▶ _About this exercise_
Give back every line of the data, word for word.

▶ _Extracted data entries_

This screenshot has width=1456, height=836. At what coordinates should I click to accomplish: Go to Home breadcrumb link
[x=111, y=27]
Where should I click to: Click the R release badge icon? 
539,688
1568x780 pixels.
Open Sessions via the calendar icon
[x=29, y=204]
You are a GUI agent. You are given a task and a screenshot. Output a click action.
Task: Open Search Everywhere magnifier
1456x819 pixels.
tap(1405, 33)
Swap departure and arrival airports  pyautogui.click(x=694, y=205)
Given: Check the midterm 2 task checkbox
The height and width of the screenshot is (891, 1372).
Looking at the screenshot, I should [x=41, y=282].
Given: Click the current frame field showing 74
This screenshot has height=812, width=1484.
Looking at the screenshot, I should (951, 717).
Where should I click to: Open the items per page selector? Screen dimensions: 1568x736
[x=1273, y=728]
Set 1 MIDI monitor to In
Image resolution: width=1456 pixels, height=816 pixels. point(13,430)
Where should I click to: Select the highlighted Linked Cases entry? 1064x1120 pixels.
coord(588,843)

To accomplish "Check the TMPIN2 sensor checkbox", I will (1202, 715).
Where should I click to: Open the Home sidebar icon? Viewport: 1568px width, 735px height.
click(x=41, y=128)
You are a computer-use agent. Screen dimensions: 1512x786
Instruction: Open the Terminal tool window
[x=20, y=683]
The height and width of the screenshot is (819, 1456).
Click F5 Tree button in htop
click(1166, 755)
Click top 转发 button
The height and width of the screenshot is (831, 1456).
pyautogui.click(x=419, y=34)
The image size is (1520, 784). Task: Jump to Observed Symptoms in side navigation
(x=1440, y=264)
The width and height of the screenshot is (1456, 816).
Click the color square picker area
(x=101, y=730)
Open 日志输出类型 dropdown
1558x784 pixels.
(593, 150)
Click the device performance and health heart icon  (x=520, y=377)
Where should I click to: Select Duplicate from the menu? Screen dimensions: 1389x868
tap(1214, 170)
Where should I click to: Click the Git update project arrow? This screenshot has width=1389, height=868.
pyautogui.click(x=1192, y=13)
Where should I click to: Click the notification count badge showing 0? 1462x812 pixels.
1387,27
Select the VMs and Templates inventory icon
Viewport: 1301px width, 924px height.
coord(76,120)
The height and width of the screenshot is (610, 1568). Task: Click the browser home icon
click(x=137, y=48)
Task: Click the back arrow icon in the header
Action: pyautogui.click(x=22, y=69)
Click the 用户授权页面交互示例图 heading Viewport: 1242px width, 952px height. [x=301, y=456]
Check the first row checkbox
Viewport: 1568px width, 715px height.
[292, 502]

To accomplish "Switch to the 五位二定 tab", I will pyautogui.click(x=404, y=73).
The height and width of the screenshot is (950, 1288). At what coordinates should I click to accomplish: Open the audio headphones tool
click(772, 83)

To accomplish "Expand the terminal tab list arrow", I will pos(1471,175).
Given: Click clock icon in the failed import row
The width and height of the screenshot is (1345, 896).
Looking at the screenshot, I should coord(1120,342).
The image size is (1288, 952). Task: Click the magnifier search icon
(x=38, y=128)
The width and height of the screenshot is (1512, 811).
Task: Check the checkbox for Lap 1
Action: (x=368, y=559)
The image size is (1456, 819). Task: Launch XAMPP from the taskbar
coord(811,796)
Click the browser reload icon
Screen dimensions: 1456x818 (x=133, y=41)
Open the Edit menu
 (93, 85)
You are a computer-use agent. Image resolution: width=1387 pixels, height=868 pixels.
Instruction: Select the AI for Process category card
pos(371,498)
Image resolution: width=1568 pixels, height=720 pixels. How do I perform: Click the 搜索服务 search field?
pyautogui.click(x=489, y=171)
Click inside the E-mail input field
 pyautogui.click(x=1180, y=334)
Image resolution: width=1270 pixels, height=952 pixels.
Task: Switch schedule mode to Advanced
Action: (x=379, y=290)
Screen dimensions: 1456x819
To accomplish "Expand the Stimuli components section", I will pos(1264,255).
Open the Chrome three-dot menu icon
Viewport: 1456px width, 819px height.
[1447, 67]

▶ _Your solution_
This screenshot has width=1456, height=836. At what coordinates should I click to accomplish: Go to Home breadcrumb link
[x=111, y=27]
Where should I click to: Click the R release badge icon? 
539,688
1568x780 pixels.
Open Sessions via the calendar icon
[x=29, y=204]
You are a GUI agent. You are given a task and a screenshot. Output a click action.
Task: Open Search Everywhere magnifier
1456x819 pixels.
tap(1405, 33)
Swap departure and arrival airports  pyautogui.click(x=694, y=205)
Given: Check the midterm 2 task checkbox
The height and width of the screenshot is (891, 1372).
Looking at the screenshot, I should [x=41, y=282].
Given: Click the current frame field showing 74
This screenshot has height=812, width=1484.
Looking at the screenshot, I should (951, 717).
Where should I click to: Open the items per page selector? Screen dimensions: 1568x736
[x=1273, y=728]
Set 1 MIDI monitor to In
Image resolution: width=1456 pixels, height=816 pixels. point(13,430)
Where should I click to: Select the highlighted Linked Cases entry? 1064x1120 pixels.
coord(588,843)

To accomplish "Check the TMPIN2 sensor checkbox", I will (1202, 715).
Where should I click to: Open the Home sidebar icon? Viewport: 1568px width, 735px height.
click(x=41, y=128)
You are a computer-use agent. Screen dimensions: 1512x786
Instruction: Open the Terminal tool window
[x=20, y=683]
The height and width of the screenshot is (819, 1456).
Click F5 Tree button in htop
click(1166, 755)
Click top 转发 button
The height and width of the screenshot is (831, 1456).
pyautogui.click(x=419, y=34)
The image size is (1520, 784). Task: Jump to Observed Symptoms in side navigation
(x=1440, y=264)
The width and height of the screenshot is (1456, 816).
Click the color square picker area
(x=101, y=730)
Open 日志输出类型 dropdown
1558x784 pixels.
(593, 150)
Click the device performance and health heart icon  (x=520, y=377)
Where should I click to: Select Duplicate from the menu? Screen dimensions: 1389x868
tap(1214, 170)
Where should I click to: Click the Git update project arrow? This screenshot has width=1389, height=868.
pyautogui.click(x=1192, y=13)
Where should I click to: Click the notification count badge showing 0? 1462x812 pixels.
1387,27
Select the VMs and Templates inventory icon
Viewport: 1301px width, 924px height.
coord(76,120)
The height and width of the screenshot is (610, 1568). Task: Click the browser home icon
click(x=137, y=48)
Task: Click the back arrow icon in the header
Action: pyautogui.click(x=22, y=69)
Click the 用户授权页面交互示例图 heading Viewport: 1242px width, 952px height. [x=301, y=456]
Check the first row checkbox
Viewport: 1568px width, 715px height.
[292, 502]

To accomplish "Switch to the 五位二定 tab", I will pyautogui.click(x=404, y=73).
The height and width of the screenshot is (950, 1288). At what coordinates should I click to accomplish: Open the audio headphones tool
click(772, 83)

To accomplish "Expand the terminal tab list arrow", I will pos(1471,175).
Given: Click clock icon in the failed import row
The width and height of the screenshot is (1345, 896).
Looking at the screenshot, I should coord(1120,342).
The image size is (1288, 952). Task: Click the magnifier search icon
(x=38, y=128)
The width and height of the screenshot is (1512, 811).
Task: Check the checkbox for Lap 1
Action: (x=368, y=559)
The image size is (1456, 819). Task: Launch XAMPP from the taskbar
coord(811,796)
Click the browser reload icon
Screen dimensions: 1456x818 (x=133, y=41)
Open the Edit menu
 (93, 85)
You are a computer-use agent. Image resolution: width=1387 pixels, height=868 pixels.
Instruction: Select the AI for Process category card
pos(371,498)
Image resolution: width=1568 pixels, height=720 pixels. How do I perform: Click the 搜索服务 search field?
pyautogui.click(x=489, y=171)
Click inside the E-mail input field
 pyautogui.click(x=1180, y=334)
Image resolution: width=1270 pixels, height=952 pixels.
Task: Switch schedule mode to Advanced
Action: (x=379, y=290)
Screen dimensions: 1456x819
To accomplish "Expand the Stimuli components section", I will pos(1264,255).
Open the Chrome three-dot menu icon
Viewport: 1456px width, 819px height.
[1447, 67]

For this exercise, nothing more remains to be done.